**Exercise instructions:**
Show each line of the records in which the word "accomplish" occurs.

(Available records)

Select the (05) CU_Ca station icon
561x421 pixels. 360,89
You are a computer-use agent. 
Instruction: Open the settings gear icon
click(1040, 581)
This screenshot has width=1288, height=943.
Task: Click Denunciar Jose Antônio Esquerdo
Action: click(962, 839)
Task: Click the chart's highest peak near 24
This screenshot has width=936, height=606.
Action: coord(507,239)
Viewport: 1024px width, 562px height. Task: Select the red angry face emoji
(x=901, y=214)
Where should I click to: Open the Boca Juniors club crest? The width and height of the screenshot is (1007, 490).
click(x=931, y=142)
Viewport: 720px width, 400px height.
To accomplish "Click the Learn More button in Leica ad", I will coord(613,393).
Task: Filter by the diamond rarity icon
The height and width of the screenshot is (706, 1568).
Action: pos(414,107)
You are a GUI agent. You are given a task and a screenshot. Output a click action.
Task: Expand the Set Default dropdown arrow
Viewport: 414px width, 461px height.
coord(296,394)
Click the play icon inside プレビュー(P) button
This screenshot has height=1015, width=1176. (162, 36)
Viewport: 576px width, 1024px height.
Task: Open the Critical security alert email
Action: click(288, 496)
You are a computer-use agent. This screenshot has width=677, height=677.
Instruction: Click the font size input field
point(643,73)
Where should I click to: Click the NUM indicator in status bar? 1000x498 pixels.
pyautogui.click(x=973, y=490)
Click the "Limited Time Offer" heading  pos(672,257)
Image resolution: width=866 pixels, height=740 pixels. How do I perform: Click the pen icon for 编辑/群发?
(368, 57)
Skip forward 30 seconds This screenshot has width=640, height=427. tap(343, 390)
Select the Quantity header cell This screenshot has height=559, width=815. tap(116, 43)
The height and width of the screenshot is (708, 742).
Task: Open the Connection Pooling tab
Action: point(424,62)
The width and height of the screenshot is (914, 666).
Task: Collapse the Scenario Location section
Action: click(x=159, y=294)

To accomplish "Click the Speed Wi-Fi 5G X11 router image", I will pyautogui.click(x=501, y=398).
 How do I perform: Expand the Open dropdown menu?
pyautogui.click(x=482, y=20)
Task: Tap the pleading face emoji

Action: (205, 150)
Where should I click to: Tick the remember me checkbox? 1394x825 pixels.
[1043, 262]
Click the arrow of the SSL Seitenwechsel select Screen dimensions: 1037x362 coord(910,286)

(End Available records)

**Expected answer:**
To accomplish "Click the Learn More button in Leica ad", I will coord(613,393).
To accomplish "Click the Speed Wi-Fi 5G X11 router image", I will pyautogui.click(x=501, y=398).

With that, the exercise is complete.